- [Task details]:
For the records that follow, please set down exactly the lines between the one holding "Click Help button top right corner" and the one holding "You are a computer-use agent. The width", inclusive, and only those.
___
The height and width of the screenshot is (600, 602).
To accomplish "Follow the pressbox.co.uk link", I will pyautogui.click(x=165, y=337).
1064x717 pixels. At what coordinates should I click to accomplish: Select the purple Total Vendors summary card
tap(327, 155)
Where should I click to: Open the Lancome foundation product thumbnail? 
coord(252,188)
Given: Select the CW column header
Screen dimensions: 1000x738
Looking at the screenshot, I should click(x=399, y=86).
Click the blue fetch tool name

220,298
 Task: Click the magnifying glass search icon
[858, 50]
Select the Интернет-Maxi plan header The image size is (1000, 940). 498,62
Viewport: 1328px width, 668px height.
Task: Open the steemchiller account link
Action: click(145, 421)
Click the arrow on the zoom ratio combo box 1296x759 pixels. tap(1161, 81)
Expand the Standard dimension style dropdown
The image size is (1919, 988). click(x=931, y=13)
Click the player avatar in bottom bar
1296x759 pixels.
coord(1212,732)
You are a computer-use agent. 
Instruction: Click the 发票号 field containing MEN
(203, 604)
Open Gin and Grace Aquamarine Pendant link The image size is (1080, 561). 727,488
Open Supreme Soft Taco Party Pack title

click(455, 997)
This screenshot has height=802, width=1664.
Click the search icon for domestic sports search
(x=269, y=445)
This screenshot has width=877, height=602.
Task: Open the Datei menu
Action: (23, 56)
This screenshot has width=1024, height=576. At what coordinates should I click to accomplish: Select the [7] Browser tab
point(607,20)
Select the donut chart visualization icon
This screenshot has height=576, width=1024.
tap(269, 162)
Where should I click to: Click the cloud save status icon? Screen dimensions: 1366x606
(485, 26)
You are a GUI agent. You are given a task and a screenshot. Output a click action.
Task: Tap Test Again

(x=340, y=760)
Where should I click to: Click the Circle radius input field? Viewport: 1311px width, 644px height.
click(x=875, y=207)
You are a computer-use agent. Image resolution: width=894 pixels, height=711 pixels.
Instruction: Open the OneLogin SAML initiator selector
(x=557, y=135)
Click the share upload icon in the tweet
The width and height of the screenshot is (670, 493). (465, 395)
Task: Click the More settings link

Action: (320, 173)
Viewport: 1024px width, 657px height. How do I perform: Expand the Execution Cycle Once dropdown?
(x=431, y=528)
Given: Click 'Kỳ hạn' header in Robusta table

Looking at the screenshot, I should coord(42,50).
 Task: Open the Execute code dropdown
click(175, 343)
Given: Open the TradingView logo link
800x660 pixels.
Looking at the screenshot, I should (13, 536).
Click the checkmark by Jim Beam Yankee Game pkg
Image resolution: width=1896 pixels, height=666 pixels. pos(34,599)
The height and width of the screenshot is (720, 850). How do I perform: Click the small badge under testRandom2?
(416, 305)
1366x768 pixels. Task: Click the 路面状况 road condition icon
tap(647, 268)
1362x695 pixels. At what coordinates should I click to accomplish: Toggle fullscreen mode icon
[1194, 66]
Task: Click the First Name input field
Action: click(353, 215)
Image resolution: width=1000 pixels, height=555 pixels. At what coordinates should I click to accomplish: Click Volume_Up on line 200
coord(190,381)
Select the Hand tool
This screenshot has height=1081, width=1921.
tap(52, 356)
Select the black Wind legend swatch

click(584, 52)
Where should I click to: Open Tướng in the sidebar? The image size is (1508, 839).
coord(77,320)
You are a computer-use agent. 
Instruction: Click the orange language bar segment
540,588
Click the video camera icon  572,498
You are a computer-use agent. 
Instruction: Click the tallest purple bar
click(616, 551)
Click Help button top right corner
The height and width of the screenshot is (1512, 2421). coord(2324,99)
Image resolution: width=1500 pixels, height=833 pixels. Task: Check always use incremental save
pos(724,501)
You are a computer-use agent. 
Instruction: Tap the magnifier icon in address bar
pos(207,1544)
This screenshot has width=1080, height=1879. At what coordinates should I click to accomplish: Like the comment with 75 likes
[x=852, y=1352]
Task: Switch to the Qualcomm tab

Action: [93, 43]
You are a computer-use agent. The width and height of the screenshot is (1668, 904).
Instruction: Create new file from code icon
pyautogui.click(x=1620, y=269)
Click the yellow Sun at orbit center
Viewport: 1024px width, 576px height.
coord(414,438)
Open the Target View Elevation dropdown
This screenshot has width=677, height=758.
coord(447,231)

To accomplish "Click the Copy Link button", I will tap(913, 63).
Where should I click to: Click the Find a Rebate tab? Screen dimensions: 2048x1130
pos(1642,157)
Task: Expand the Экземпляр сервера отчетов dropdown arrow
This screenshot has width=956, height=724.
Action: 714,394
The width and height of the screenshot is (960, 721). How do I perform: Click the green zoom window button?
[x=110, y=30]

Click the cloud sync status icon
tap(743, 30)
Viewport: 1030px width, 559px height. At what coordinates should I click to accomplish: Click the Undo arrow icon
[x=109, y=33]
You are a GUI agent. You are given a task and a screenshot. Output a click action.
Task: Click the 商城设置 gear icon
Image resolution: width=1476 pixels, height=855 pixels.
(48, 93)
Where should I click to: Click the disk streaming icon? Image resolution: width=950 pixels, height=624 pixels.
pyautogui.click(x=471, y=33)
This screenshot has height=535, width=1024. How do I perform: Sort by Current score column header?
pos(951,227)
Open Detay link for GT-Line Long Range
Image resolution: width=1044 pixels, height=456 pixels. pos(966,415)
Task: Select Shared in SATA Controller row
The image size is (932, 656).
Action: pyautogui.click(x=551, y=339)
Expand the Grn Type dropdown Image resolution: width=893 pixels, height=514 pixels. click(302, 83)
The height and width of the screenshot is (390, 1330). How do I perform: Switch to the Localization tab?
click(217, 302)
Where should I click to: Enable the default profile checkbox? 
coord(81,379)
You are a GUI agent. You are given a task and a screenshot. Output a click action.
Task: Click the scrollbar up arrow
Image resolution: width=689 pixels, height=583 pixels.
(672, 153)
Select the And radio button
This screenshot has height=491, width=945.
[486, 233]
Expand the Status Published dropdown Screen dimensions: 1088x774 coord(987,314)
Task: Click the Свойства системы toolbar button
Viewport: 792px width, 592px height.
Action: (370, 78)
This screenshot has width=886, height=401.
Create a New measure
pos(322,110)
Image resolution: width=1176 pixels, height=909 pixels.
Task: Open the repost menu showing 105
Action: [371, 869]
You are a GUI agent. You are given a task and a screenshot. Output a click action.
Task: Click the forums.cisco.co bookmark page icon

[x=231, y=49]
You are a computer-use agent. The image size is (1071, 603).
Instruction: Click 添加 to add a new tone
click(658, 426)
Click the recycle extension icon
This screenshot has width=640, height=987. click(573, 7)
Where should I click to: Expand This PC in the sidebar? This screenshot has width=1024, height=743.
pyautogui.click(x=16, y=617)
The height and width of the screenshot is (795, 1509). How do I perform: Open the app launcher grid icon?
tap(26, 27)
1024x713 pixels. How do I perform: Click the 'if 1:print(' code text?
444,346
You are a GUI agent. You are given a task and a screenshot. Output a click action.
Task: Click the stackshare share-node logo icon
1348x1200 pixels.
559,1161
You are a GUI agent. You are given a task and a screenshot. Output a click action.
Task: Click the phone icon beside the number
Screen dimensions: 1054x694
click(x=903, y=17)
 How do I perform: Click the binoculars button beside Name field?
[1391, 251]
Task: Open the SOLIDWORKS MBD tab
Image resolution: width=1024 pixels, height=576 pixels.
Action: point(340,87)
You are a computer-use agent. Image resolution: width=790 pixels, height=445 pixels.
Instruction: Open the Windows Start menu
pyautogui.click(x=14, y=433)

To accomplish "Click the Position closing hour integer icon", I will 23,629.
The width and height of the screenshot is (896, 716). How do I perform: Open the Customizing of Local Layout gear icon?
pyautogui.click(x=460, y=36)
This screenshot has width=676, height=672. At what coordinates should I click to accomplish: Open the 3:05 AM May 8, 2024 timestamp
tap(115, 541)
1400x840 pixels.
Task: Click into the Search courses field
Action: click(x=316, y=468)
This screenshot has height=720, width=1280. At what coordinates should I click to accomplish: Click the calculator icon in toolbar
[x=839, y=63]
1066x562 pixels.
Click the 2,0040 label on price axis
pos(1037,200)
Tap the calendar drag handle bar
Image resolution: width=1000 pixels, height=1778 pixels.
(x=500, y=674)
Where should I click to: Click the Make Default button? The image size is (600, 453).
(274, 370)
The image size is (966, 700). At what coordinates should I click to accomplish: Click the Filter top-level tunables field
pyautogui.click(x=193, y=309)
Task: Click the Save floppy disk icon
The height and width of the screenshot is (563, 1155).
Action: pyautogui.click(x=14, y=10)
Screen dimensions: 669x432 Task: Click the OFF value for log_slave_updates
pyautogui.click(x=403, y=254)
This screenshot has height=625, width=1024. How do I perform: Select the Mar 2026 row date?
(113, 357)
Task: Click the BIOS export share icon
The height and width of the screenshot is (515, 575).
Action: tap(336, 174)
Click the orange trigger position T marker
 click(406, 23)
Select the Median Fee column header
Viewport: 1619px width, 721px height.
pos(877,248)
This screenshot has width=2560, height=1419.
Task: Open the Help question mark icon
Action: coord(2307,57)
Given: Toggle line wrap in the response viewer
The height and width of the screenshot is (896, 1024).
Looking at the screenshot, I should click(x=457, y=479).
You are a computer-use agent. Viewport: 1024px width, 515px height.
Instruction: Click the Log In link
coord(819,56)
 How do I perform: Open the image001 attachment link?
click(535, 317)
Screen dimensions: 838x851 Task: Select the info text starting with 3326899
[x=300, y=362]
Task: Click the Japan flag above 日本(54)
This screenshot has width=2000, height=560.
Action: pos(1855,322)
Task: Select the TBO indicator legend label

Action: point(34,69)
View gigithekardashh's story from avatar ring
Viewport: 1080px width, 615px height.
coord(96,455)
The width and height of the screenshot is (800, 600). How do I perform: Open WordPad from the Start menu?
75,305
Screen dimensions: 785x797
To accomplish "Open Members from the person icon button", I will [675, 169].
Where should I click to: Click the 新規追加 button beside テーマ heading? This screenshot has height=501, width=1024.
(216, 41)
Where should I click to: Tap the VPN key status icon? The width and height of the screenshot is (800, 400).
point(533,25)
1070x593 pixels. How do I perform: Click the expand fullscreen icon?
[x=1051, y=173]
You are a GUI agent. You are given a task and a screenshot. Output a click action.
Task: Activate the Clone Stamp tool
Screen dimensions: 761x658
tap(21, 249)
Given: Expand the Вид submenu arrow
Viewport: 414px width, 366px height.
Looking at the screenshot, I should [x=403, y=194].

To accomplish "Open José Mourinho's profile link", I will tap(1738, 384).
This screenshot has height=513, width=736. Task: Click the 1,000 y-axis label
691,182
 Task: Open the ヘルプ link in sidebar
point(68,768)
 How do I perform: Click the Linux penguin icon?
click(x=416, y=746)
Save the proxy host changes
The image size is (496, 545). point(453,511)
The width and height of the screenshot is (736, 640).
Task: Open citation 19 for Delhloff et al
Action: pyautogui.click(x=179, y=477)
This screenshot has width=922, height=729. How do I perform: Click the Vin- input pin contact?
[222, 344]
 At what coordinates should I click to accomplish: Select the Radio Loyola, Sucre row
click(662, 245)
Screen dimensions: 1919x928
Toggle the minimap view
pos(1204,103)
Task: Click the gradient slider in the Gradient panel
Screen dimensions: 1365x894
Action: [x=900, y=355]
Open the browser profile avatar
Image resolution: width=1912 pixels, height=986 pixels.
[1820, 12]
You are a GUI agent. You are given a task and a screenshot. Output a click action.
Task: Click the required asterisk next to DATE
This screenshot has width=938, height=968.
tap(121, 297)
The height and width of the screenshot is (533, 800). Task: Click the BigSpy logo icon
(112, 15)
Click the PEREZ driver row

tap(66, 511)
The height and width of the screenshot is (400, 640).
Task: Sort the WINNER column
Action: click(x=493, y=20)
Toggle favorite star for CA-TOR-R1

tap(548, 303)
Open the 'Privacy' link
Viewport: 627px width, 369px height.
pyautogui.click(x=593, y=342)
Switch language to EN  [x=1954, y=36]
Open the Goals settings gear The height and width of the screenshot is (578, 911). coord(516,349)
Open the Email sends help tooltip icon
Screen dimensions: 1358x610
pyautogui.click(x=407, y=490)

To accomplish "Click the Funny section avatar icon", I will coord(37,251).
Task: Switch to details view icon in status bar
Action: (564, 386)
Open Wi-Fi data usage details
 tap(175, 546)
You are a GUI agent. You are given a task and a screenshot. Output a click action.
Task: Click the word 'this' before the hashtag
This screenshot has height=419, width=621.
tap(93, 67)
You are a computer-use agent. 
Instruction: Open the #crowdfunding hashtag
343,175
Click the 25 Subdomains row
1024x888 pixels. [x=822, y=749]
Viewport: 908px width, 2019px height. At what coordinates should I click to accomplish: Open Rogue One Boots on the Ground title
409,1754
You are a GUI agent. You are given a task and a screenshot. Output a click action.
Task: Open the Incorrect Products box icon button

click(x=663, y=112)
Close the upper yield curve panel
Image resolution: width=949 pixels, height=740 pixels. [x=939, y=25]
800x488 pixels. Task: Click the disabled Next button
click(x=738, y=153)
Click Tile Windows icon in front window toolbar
___
- [Response area]:
Click Help button top right corner
The height and width of the screenshot is (1512, 2421). coord(2324,99)
Image resolution: width=1500 pixels, height=833 pixels. Task: Check always use incremental save
pos(724,501)
You are a computer-use agent. 
Instruction: Tap the magnifier icon in address bar
pos(207,1544)
This screenshot has width=1080, height=1879. At what coordinates should I click to accomplish: Like the comment with 75 likes
[x=852, y=1352]
Task: Switch to the Qualcomm tab

Action: [93, 43]
You are a computer-use agent. The width and height of the screenshot is (1668, 904).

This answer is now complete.